Pur con normali distinguo, il sindacato ha dato l’impressione di unità e di voler un rapporto costruttivo e collaborativo con le istituzioni, in un corretto equilibrio anche con il liquidatore di Floramiata e i nuovi acquirenti. Quale il vostro atteggiamento nei prossimi giorni?
“Dire di non aver avuto contatti con la nuova proprietà sarebbe una falsità; abbiamo espresso le nostre opinioni cercando di mettere l’imprenditore nella miglior situazione per poter fare l’investimento. L’Amiata, il territorio e le rappresentanze, compreso il sindacato, come ho detto più volte in occasioni pubbliche, ha sbagliato su Floramiata, soprattutto sul fatto che l’azienda fosse l’unico ‘campo di battaglia politico’ del territorio, legato anche da un cordone ombelicale alla storia mineraria e alla conversione degli ex minatori; un legame che oggi dobbiamo tagliare tutti. Oggi come sindacato, ritorniamo a fare il nostro lavoro; più che mai sappiamo quanto sia alto il bene dell’azienda, dove gli imprenditori e il sindacato faranno in maniera propositiva il proprio lavoro in un rapporto che desideriamo di estremo rispetto.”

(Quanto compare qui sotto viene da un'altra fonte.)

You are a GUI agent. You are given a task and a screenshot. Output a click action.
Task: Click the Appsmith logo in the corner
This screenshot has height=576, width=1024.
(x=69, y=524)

Per concludere, ripercorrendo questo anno e mezzo, quali momenti hanno positivamente contraddistinto questo percorso che ha portato all’acquisto di Floramiata?
“Devo dire che ho avute diverse sensazioni molto chiare in questi mesi. Una di queste mi ha accompagnato durante il   primo semestre dal fallimento dell’azienda; un periodo molto difficile dove era forte la testardaggine dei commissari di voler far partire la procedura d’asta dall’alto: 13,5 Milioni di Euro era una cifra troppo alta per interessare un acquirente… Tra l’altro ci veniva riferito che intorno a Floramiata, c’era una sorta di terra bruciata sia per la gestione Montanari sia per la preoccupazione di un territorio morbosamente attaccato a questa azienda. Un’altra sensazione, stavolta positiva, è quando ho avvertito un significativo cambiamento di atteggiamento in due situazioni: una, in occasione della giornata della Tenda Rossa a Casa del Corto della FLAI, l’altra quando partecipammo all’iniziativa sul ‘Tavolo del Lavoro’ ad Abbadia S. Salvatore dove si portò all’attenzione dei cittadini, degli amministratori e della politica, non solo il grido d’allarme ma anche un disegno compiuto partendo proprio da Floramiata ma considerando anche tutto il contesto dell’area, in cui chiedevamo alle istituzioni risposte su temi importanti per le imprese come la geotermia, viabilità e le infrastrutture. Ecco, in quel momento, ho capito che le istituzioni erano state sollecitate nel punto giusto, attraverso una visione più ampia in maniera costruttiva e responsabile proveniente direttamente dal territorio che ha sollecitato le istituzioni a dare il meglio di se stesse: da lì in poi, con un po’ di fortuna, si sono creati concretamente presupposti per arrivare, da questo punto di vista, alla soluzione di oggi.”